- _Übungstext_

____________________

2. Solar, Lewandowsky, Decker - Demokratie ohne Wähler?
Lesart „Kurz & kritisch“ Kurzrezension für Deutschlandradio 21.April 2013
Demokratie ohne Wähler?
Marcel Solar, Marcel Lewandowsky und Frank Decker über neue Herausforderungen der politischen Partizipation
Verlag J.H.W. Dietz Bonn, 240 Seiten, 18,00 Euro.
Der Titel klingt provokant, ist aber nicht so gemeint. Tatsächlich halten die Autoren unsere Demokratie für zukunftsfähig. Allerdings, so ihre Hauptthese muss es gelingen, die Teilhabemöglichkeiten der Gesellschaft an den politischen Prozessen zu verbessern. Denn der Rückzug der Wähler aus der Politik sei auch ein Protestsignal, aber keines, das sich nicht beantworten ließe. Dies wird, mit einer an strengen wissenschaftlichen Kriterien ausgerichteten Untersuchung am Beispiel von Nordrheinwestfalen nachgewiesen. Die Autoren plädieren für mehr plebiszitäre Elemente, mehr Beteiligung der Bürger an Personalentscheidung und eine Stärkung der innerparteilichen Demokratie. Die Autoren erweisen sich als Kenner des Innenlebens und der Strukturen unserer repräsentativ verfassten Staatsform. Sie vermögen zwischen demokratischem Ideal als Leitbild und den praktischen Herausforderungen der Machtausübung zu unterscheiden. Gerade das macht ihre Hinweise wertvoll. Sie sollten von unseren Parteistrategen und Staatsrechtlern ernst genommen und umgesetzt werden. Dies würde der Demokratie und den Parteien neue Kräfte zuführen. Leider ist das Buch, gerade weil es wissenschaftlich sauber arbeitet, sehr trocken geschrieben. Nur am Schluss des Buches sind bei den Autoren die Gefühle durchgekommen, als sie plötzlich vehement für eine Erneuerung des Sozialstaats plädieren. Das mag richtig sein, war aber im ganzen Buch vorher kein Thema. Vielleicht glauben ja die Autoren selber nicht so sehr an die Bedeutung von mehr Teilhabe, sondern eher der sozialen Gerechtigkeit. Dann wäre es spannend, wenn sie auch dieses Thema ähnlich sauber analysierten.

____________________

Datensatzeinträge
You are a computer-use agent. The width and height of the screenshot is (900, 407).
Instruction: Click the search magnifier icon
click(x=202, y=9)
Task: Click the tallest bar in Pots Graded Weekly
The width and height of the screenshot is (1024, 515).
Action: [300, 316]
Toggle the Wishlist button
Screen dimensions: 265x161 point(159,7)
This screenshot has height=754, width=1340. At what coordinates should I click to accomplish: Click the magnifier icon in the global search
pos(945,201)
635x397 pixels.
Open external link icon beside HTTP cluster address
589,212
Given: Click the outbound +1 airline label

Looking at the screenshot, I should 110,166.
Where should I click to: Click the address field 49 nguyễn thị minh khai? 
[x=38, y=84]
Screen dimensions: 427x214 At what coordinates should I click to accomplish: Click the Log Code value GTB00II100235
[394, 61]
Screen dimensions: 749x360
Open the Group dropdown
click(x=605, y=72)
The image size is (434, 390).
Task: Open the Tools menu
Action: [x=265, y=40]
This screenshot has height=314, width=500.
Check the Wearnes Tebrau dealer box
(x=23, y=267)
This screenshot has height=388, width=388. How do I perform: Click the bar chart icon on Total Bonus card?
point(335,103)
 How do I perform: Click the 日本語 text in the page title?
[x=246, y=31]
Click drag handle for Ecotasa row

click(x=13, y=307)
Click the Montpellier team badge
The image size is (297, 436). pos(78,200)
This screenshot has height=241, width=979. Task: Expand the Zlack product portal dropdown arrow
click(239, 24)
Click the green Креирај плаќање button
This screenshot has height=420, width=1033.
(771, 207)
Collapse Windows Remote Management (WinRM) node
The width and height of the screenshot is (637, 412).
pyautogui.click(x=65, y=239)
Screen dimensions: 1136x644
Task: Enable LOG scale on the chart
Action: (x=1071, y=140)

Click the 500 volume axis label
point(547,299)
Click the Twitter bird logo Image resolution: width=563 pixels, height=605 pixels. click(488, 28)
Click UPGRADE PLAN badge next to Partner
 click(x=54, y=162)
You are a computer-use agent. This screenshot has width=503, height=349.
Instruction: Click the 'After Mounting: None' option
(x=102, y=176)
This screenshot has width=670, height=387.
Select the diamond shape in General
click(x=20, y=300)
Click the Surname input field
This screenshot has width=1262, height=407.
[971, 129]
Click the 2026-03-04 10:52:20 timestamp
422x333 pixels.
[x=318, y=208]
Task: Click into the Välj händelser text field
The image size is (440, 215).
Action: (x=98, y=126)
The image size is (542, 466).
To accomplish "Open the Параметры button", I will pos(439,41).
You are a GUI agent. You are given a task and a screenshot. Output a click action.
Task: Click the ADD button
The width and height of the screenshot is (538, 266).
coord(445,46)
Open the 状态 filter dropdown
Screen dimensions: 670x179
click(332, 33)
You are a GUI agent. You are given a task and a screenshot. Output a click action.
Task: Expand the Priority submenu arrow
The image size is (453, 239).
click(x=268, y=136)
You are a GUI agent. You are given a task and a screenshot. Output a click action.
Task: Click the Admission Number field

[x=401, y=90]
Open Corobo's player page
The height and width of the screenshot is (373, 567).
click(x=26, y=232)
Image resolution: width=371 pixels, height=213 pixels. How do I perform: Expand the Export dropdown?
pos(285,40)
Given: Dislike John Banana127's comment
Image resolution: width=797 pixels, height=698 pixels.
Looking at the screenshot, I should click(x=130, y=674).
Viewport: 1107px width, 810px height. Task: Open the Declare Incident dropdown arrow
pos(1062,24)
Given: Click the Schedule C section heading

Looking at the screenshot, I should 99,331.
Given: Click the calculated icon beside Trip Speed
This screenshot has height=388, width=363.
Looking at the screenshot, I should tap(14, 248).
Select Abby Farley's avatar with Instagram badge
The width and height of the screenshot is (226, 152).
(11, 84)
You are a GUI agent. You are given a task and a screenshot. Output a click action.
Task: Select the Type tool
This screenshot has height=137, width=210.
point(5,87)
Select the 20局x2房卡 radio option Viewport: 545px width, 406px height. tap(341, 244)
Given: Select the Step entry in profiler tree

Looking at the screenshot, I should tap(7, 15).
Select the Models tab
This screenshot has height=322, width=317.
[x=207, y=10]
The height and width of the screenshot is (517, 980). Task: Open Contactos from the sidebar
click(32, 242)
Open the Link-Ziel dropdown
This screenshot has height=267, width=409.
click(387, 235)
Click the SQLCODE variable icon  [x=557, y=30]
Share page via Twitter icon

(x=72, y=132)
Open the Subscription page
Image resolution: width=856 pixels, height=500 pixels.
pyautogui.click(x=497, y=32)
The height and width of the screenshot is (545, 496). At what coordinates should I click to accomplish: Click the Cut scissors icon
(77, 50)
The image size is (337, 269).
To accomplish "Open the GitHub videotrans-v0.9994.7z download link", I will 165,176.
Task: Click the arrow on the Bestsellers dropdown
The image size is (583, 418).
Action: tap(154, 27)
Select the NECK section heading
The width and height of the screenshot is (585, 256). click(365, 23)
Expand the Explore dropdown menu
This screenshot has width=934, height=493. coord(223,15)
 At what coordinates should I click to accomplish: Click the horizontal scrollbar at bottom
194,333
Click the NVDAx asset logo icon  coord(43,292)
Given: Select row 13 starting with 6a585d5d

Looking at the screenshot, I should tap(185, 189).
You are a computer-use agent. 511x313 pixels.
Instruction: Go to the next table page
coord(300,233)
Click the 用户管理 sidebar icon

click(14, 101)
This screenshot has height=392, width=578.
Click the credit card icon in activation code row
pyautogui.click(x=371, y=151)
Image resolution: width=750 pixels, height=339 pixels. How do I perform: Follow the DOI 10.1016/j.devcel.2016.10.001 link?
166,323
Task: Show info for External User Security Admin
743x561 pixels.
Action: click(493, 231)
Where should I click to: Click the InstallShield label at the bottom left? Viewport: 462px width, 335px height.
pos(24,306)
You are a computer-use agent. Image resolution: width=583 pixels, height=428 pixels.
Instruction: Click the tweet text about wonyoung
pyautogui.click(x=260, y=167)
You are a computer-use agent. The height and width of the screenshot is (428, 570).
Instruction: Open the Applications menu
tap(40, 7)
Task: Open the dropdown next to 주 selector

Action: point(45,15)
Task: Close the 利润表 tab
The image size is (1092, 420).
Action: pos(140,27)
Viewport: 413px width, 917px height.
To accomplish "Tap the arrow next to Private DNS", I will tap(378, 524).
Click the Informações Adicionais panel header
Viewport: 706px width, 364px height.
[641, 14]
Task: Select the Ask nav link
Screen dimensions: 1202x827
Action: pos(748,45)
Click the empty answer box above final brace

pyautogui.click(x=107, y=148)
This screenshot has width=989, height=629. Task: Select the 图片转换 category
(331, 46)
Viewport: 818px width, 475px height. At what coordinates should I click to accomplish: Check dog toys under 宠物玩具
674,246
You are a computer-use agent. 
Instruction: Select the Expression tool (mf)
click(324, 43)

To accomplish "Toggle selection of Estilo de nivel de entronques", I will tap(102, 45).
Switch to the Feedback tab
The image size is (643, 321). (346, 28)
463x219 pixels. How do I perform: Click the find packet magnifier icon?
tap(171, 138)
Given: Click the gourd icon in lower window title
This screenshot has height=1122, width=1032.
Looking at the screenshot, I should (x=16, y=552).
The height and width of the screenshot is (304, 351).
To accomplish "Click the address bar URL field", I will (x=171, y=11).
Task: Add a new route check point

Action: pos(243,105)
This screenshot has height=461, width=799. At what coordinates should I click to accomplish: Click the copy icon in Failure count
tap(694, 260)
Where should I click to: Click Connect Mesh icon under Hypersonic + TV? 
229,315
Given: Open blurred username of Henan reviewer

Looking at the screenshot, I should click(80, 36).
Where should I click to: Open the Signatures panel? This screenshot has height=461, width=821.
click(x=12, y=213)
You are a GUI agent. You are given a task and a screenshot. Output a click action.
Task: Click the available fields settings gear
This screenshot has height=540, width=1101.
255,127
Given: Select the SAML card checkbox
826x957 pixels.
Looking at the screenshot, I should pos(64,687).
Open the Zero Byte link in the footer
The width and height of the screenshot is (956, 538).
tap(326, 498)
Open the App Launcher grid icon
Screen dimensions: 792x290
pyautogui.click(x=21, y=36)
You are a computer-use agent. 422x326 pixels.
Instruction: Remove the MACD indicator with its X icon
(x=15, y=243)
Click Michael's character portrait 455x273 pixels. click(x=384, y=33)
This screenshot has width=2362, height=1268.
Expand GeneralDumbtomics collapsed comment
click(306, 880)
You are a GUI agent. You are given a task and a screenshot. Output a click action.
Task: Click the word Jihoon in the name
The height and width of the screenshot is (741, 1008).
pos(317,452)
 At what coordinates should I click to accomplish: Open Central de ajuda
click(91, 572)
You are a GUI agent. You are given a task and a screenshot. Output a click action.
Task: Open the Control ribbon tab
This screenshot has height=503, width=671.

____________________

- _Deine Anweisungen_
Kannst du aus der Kurzrezension den Abschnitt von „Lesart „Kurz &“ bis einschließlich „Seiten, 18,00 Euro.“ wortgetreu ausgeben?

- _Antwort zur Aufgabe_
Lesart „Kurz & kritisch“ Kurzrezension für Deutschlandradio 21.April 2013
Demokratie ohne Wähler?
Marcel Solar, Marcel Lewandowsky und Frank Decker über neue Herausforderungen der politischen Partizipation
Verlag J.H.W. Dietz Bonn, 240 Seiten, 18,00 Euro.